On Wed, Oct 26, 2005 at 10:15:34AM +0200, Maarten Vink wrote:
> Dan MacNeil wrote:
> >Right now it is sometimes taking longer than 24 hours to run reports 
> >(analog) on our apache logs.
> >
> >Does anyone have experience/opinions on putting logresolve into the 
> >picture ?
> >
> >How do you move the resolved log into the place of the unresolved one 
> >without stopping apache for long ?
> >
> >maybe approximately:
> >
> >    cd $RIGHT_DIR
> >    apachectl stop
> >    mv combined.log combined.log.tobe.resolved
> >    apachectl start
> >    logresolve < combined.log.tobe.resolved > combined.log.resolved
> >    apachectl stop
> >    cat combined.log >> combined.log.resolved
> >    mv combined.log.resolved combined.log
> >    apachectl start
> As far as I know, apache will continue writing to a logfile if it's moved 
> to another location on the same filesystem; you can then use "apachectl 
> graceful" to have apache open new logfiles.

yep, that's right.

also, use jdresolve (which is packaged for debian) rather than
logresolve - it is much faster.

Package: jdresolve
Installed-Size: 112
Maintainer: Frederic Peters <fpeters@debian.org>
Architecture: all
Version: 0.6.1-4
MD5sum: 6e6c69bee495dfb638e89116043279ea
Description: fast alternative to apache logresolve
 The jdresolve application resolves IP addresses into hostnames.
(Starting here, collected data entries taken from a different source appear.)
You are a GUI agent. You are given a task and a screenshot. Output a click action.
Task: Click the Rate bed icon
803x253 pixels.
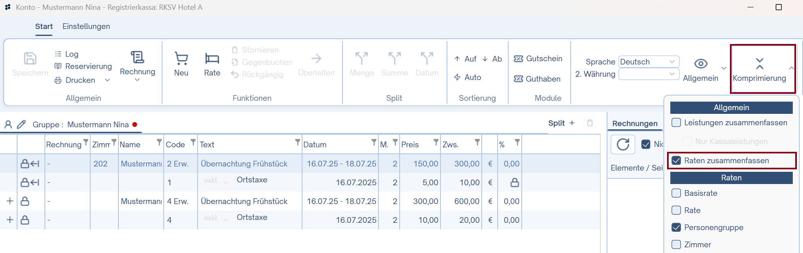coord(212,59)
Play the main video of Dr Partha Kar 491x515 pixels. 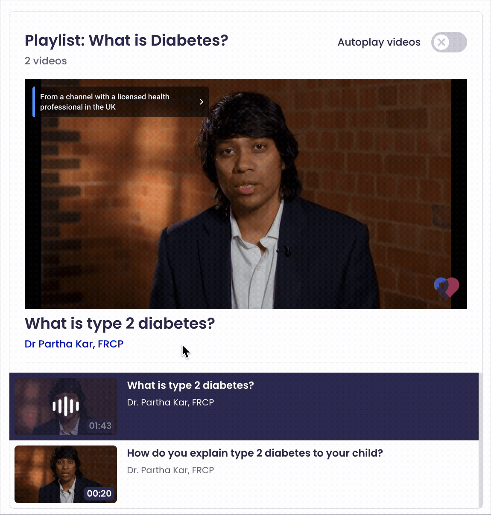(x=246, y=194)
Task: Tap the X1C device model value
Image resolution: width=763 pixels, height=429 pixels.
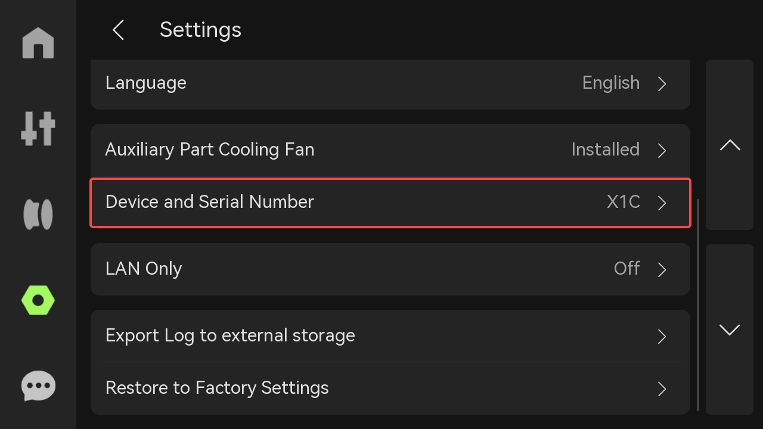Action: pyautogui.click(x=623, y=202)
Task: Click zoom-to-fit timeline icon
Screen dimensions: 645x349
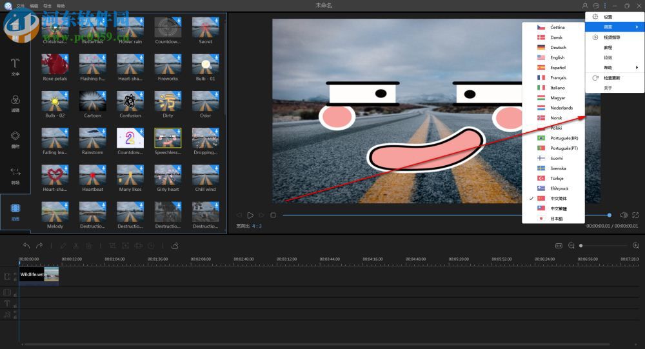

To
 reduce the time necessary to resolve large batches of addresses,
 jdresolve opens many concurrent connections to the DNS servers, and
 keeps a large number of text lines in memory. These lines can have
 any content, as long as the IP addresses are the first field to the
 left. This is usually the case with most formats of HTTP and FTP log

i rotate, resolve, and process my log files like so:

first, there is a virtual-hosts.conf file which lists each virtual host.
this file is used by numerous scripts in my virtual hosting system
- from generating apache/htdig/whatever config fragments to running
webalizer, htdig, linbot and other tools against each virtual host.

this virtual-hosts.conf file avoids a lot of annoying and unneccessary
duplication of information - just enter all the details into a single
line of this file and the system takes care of the rest. 

in theory, it could easily be put into a database like postgres or
mysql, but i really prefer to use vi for stuff like this and a database is
overkill for this job....i've run this vhosting system on small boxes
with only one or two vhosts up to medium sized boxes with nearly 1000
vhosts, and i don't see any reason (apart from machine capacity) why it
wouldn't work for 10,000 or more vhosts.

---cut here---
# boolean flags available are: cgi, mod_perl, ssi, linbot, allowtilde
# allowtilde suppresses redirection of http://hostname/~username/ to
# the VWS.  useful for testing only.
#   note: mod_perl must be enabled in /etc/apache/httpd.conf
# also note: /etc/apache/httpd.conf needs a line "include /etc/virtuals/include-virtuals.httpd"
# multi-valued flags avaliable are: aliases=(alias1 alias2 alias3)

#ip.ip.ip.ip:hostname:username:cgi,aliases=(www ftp),ssi

# ftp),htdig,allowtilde
---cut here---

then there is the run-logs.pl script. it reads in a virtual-hosts.conf
file and parses it to populate the %virtuals hash. to execute the
commands, it opens a pipe to bash - or, for testing, just prints the
commands to a file in /tmp. it uses webalizer at the moment, but it has
used analog and other tools in the past. it's easy to modify it to use
either or both - in fact, most of the script is generic and can be used
to apply any process to all vhosts.

the resolved log files are renamed to access.YYYYMMDD and then gzipped.

#! /usr/bin/perl

use Date::Format;

$now = time;
$date = time2str("%Y%m%d",$now);

# this script runs webalizer on each virtual server's log
# files.

# Copyright Craig Sanders, 1999.  
# This script is licensed under the terms of the GNU GPL.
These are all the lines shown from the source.